## Exercise instructions
a) List each username that appears in the headings that open the posts of the forum thread on composer anecdotes. Give each name once, in order of first appearance.
b) Echo the part of the forum thread on composer anecdotes that opens with the words containing "I agree. For" and closes with "version, that is).".
c) Summarize the forum thread on composer anecdotes in two sentences.

## Extract to read
-------------------------
I agree. For me, though, Simon Young with the Hamburg Philharmonic is the best all round recording of this symphony (in its original version, that is). 
http://www.amazon.com/Bruckner-Symp...qid=1388012328&sr=8-3&keywords=bruckner+young

I can't praise it more highly enough. It's that good.


----------



## mikey (Nov 26, 2013)

Huilunsoittaja said:


> Far more than that, when Anton Rubinstein saw the 1st piano concerto, he thought it was horrendous and proceeded to bitterly criticize Tchaikovsky for it.


Actually it was Nikolai.

There's also the famous story about Barber's Violin concerto - 3rd mov pronounced unplayable then learnt in a few days.


----------



## hpowders (Dec 23, 2013)

KenOC said:


> Liszt seems to have been quite a nice guy. But he didn't always get the same treatment. When he played his B-minor Sonata for Brahms, Brahms fell asleep. (or so I seem to remember...)


He wasn't the only one!


----------



## Couac Addict (Oct 16, 2013)

I think Rossini had a large, burly man to collect the receipts.


----------



## mikey (Nov 26, 2013)

KenOC said:


> Liszt seems to have been quite a nice guy. But he didn't always get the same treatment. When he played his B-minor Sonata for Brahms, Brahms fell asleep. (or so I seem to remember...)


That story is debatable - I've read Brahms had been travelling all day and was actually tired.


----------



## Huilunsoittaja (Apr 6, 2010)

mikey said:


> Actually it was Nikolai.


Ah the pianist brother! Funny enough, Nikolai Rubinstein never got to premiere ANY of the Tchaik concerti, because Sergei Taneyev did the honors instead (for the Moscow premiere anyhow). Taneyev premiered all 3 Tchaik PCs one way or another. Yes, that teacher/composer was also outstanding pianist.


----------



## Sid James (Feb 7, 2009)

KenOC said:


> Liszt seems to have been quite a nice guy. But he didn't always get the same treatment. When he played his B-minor Sonata for Brahms, Brahms fell asleep. (or so I seem to remember...)


Yeah as mikey says, Brahms had made an arduous journey to Weimar, and was tired as a result of that when Liszt played him his new sonata. I remember reading that next morning at breakfast Liszt didn't mention it, he kept being a hospitable host to the young Brahms.

What the anecdote says to me, and also I think Liszt never played that work in public (nor anything as radical as that, he mainly played his transcriptions) is that he was interested in what other composers - even younger and less experienced ones - had to say about his more radical music. Liszt did still play concerts, but they where to fellow musicians and those in the music scene. He did make an impression on the young Debussy when he was studying in Rome. That's probably the most valuable experience Debussy had in what he largely saw as an ungratifying experience, another thing was hearing Palestrina's music in the Vatican.

That having been said, Brahms didn't warm to Liszt's aesthetic then, but its said that he did study Liszt's late piano pieces, and incorporated techniques from those into his own late piano works. I'd say that pared down and less flashy side of Liszt appealed to Brahms, but its the older Brahms I'm talking about, not when he visited Weimar as a young man.


----------



## Sid James (Feb 7, 2009)

mikey said:


> ...
> There's also the famous story about Barber's Violin concerto - 3rd mov pronounced unplayable then learnt in a few days.
-------------------------
## Excerpted records
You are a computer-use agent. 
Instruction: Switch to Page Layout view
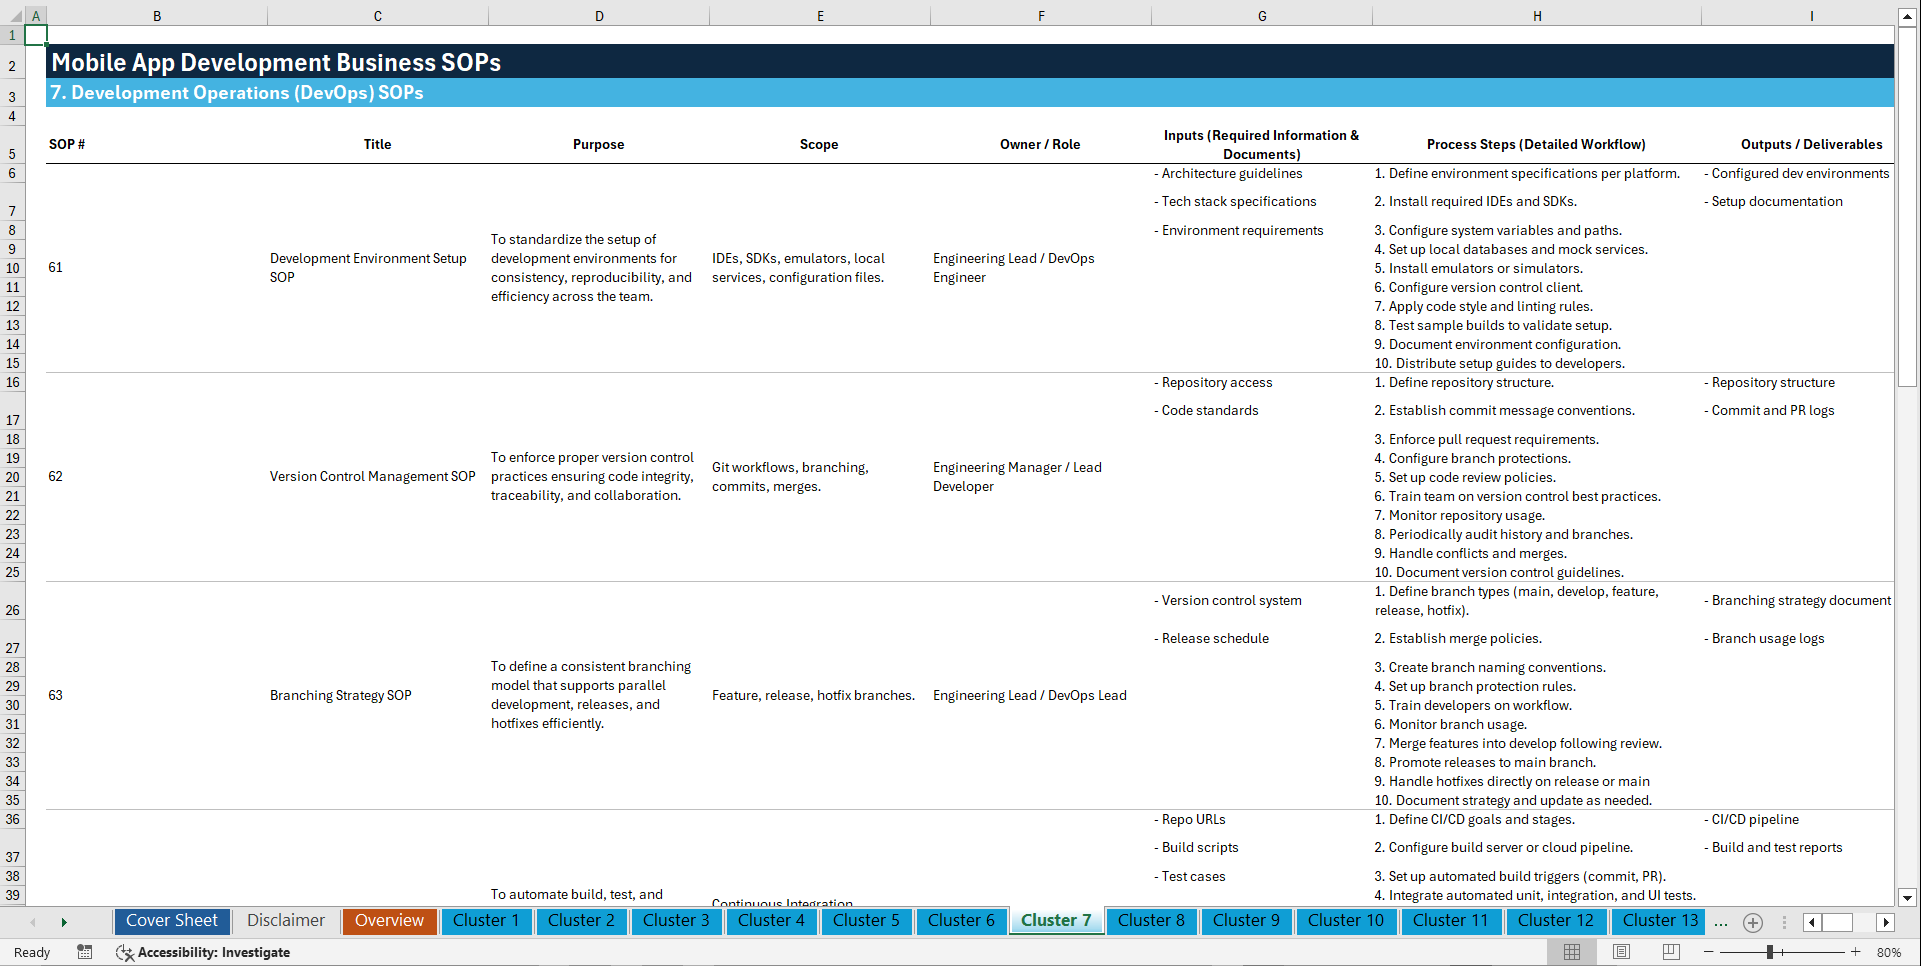coord(1620,952)
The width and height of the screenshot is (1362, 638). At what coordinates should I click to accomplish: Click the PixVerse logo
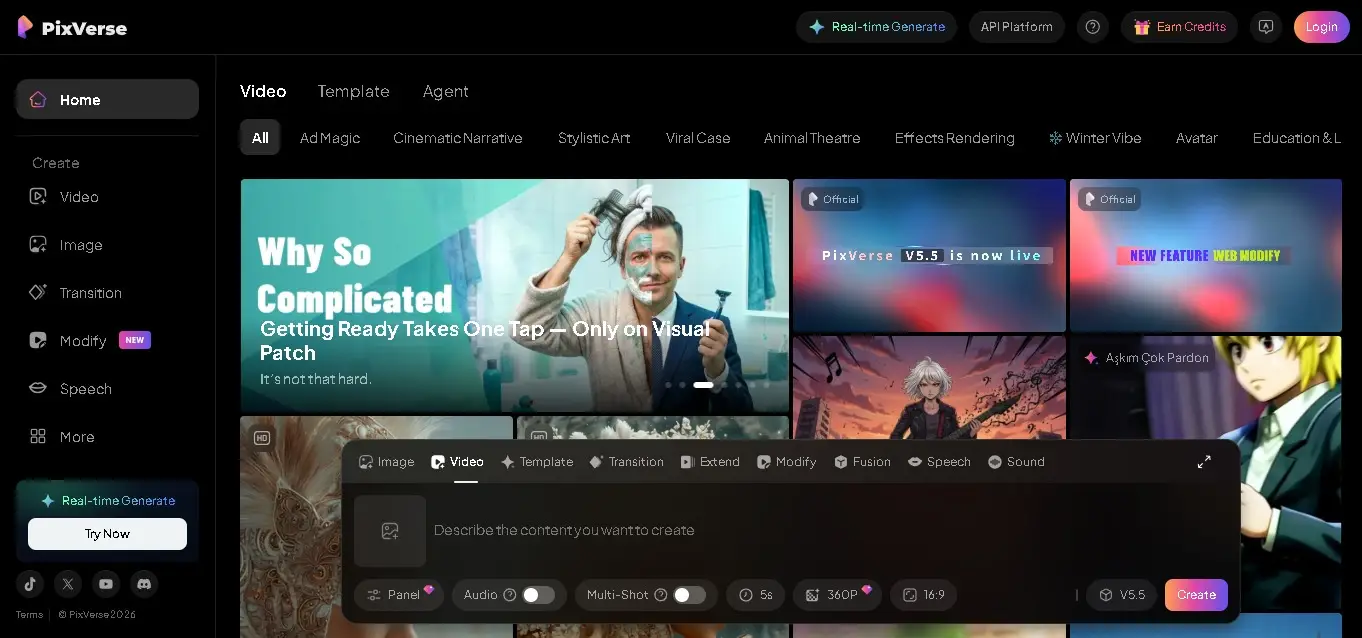tap(72, 27)
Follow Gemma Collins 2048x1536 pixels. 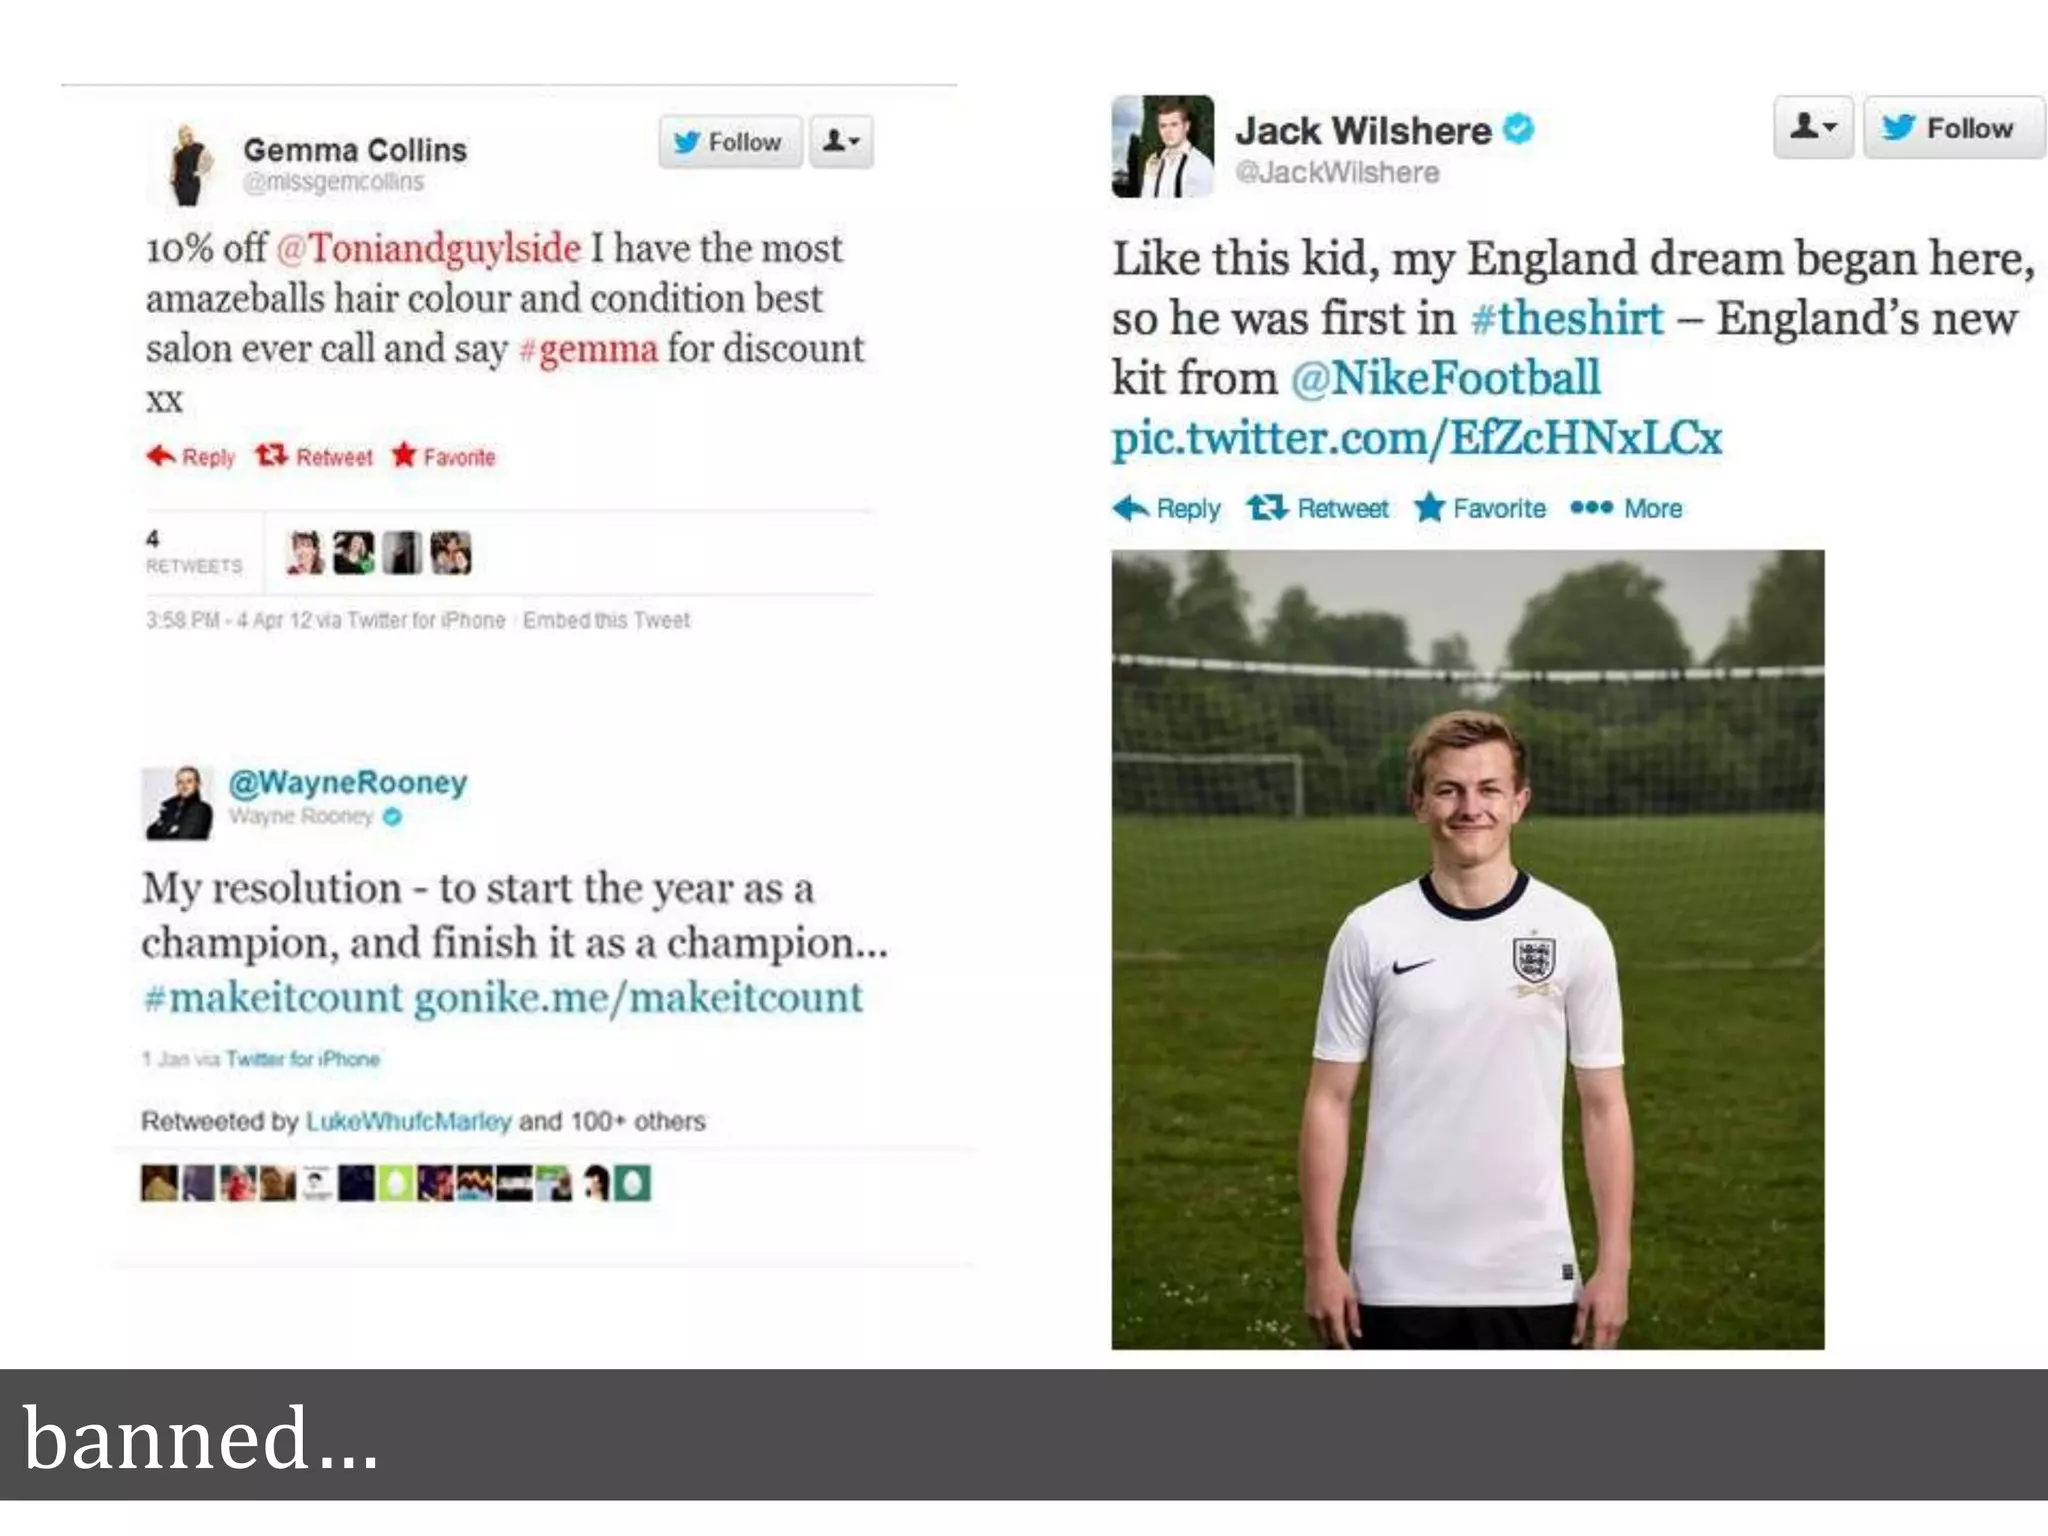click(x=730, y=142)
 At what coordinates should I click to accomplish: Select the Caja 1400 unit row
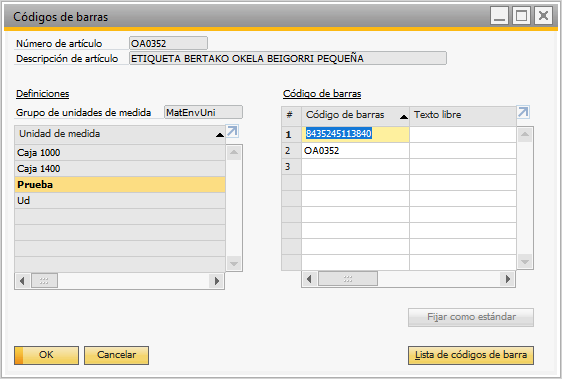(x=120, y=169)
-------------------------
## Solution set
a)
mikey
hpowders
Couac Addict
Huilunsoittaja
Sid James

b)
I agree. For me, though, Simon Young with the Hamburg Philharmonic is the best all round recording of this symphony (in its original version, that is).

c) Posters in the thread trade anecdotes about composers, correcting the claim that Anton Rubinstein criticized Tchaikovsky's first piano concerto to say it was Nikolai, and noting that Sergei Taneyev premiered all three Tchaikovsky piano concertos. They also question the story that Brahms fell asleep when Liszt played him his B-minor Sonata, explaining that Brahms was tired from a long journey, and one poster adds that the older Brahms studied Liszt's late piano pieces and used their techniques in his own late piano works.